Cholera cases ebb in Port-au-Prince
Port-au-Prince is experiencing dramatically fewer cholera cases recently, the director of Doctors Without Borders said last week, according to the Associated Press (AP). Thierry Goffeau said his organization has seen cholera cases in the Haitian capital drop to 528 last week after reaching 1,354 cases per week in late May. The weekly total in late April was 708. Cholera continues to cause significant problems in the country, however, and has killed more than 7,200 and sickened 550,000, the story said.

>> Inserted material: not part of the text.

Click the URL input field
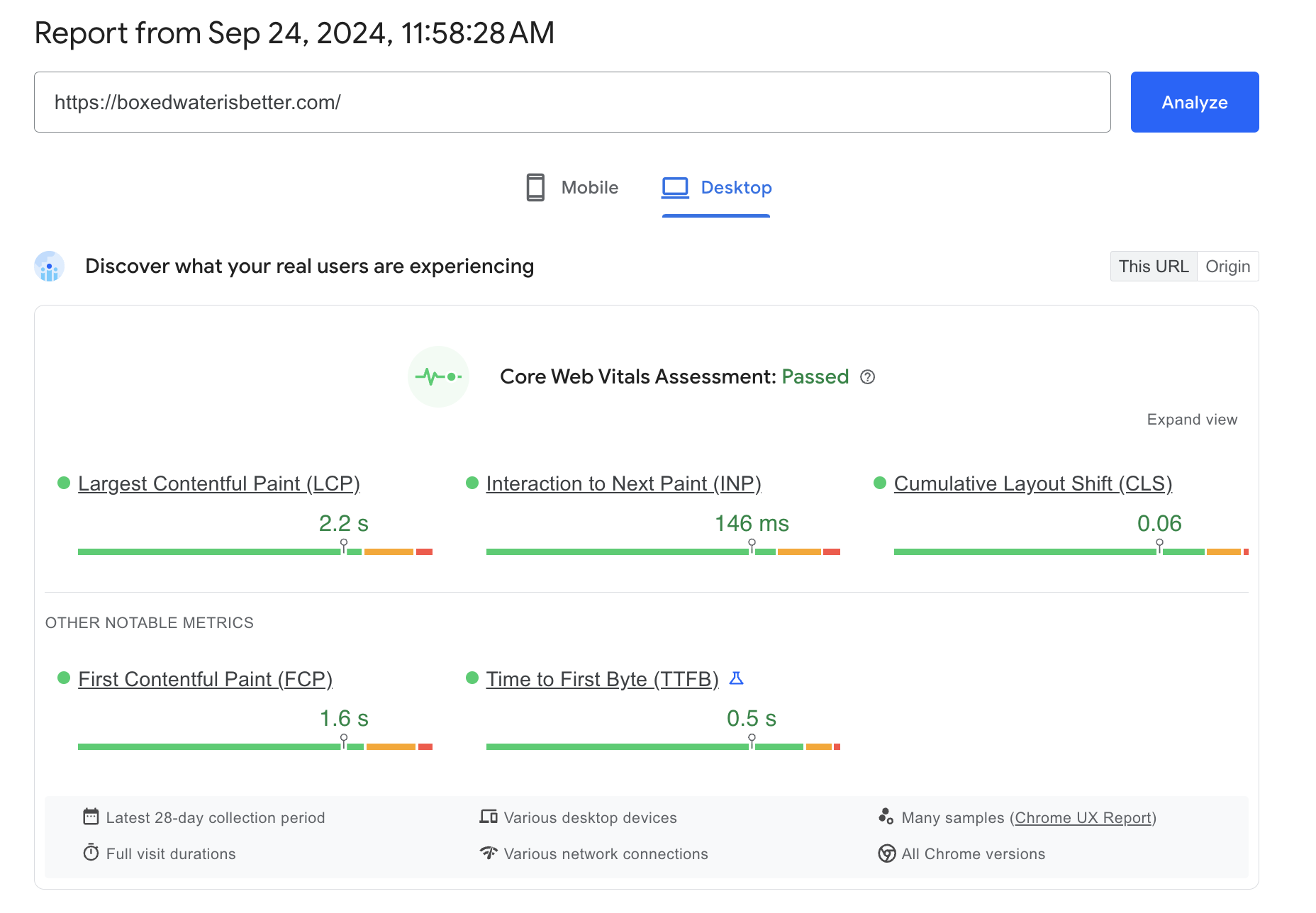 pyautogui.click(x=571, y=102)
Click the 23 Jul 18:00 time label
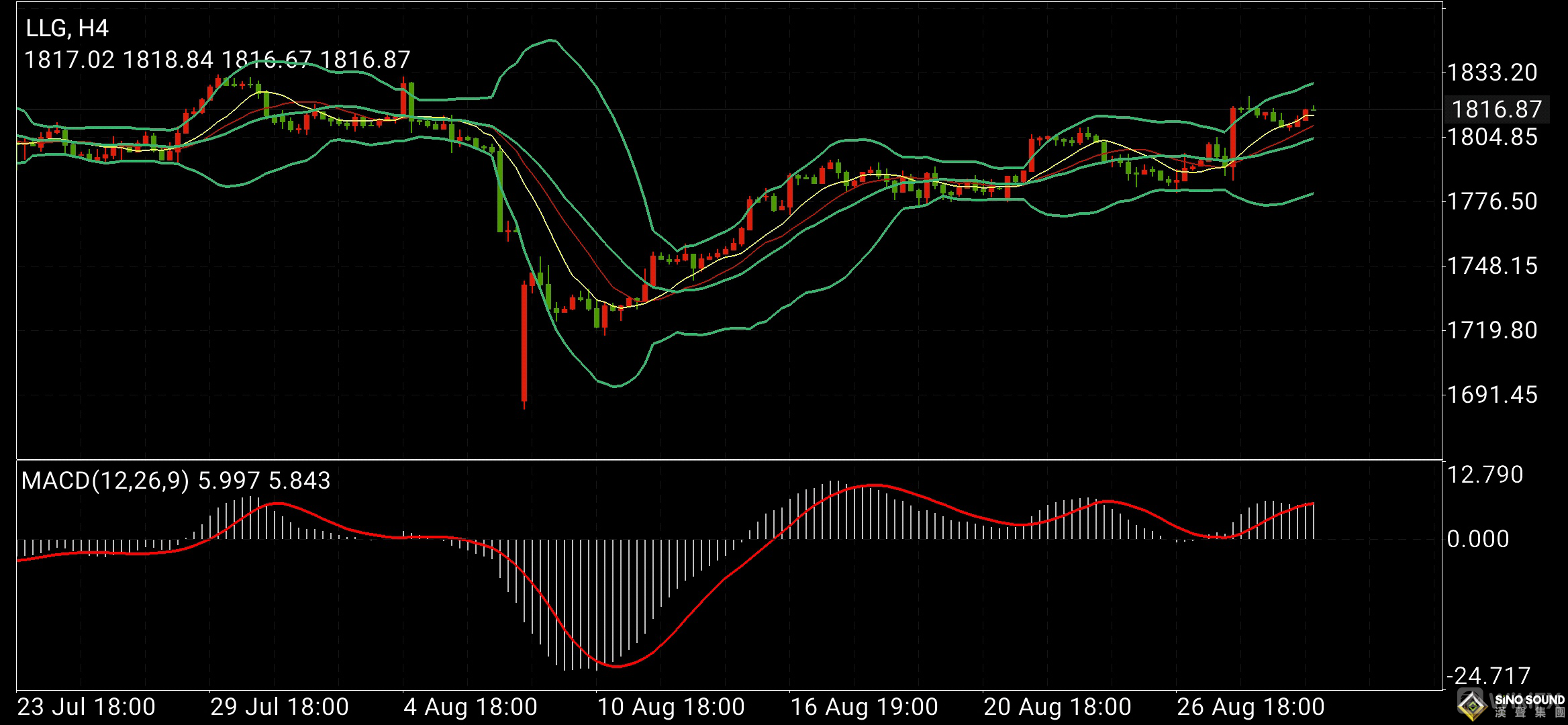The height and width of the screenshot is (725, 1568). tap(87, 707)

Georgia researchers awarded $1.8 million for new mumps vaccine
A team of University of Georgia (UGA) researchers has received a $1.8 million grant from the National Institutes of Health to explore and develop a new vaccine to help stop a new strain of mumps from spreading, according to a UGA news release. Although immunizations diminished US mumps cases to very few in recent years, two large outbreaks in the Midwest and Northeast in 2006 and 2010 were caused by mumps genotype G, as opposed to genotype A in the current vaccine. "The virus is always evolving and mutating, and new viruses will emerge," said Biao He, PhD, a UGA professor of infectious diseases and investigator in the College of Veterinary Medicine. "It's only a matter of time until the old vaccine we have doesn't work," he said. Dr. He suggested that, because of new technology, producing a new vaccine may be the best way to control the emerging strain. "In the past few years, we have taken advantage of genetic engineering, and my lab is particularly good at engineering viruses," he said. The UGA team hopes to use the technology employed in developing the genotype G vaccine to create vaccines for the other 12 mumps genotypes circulating worldwide.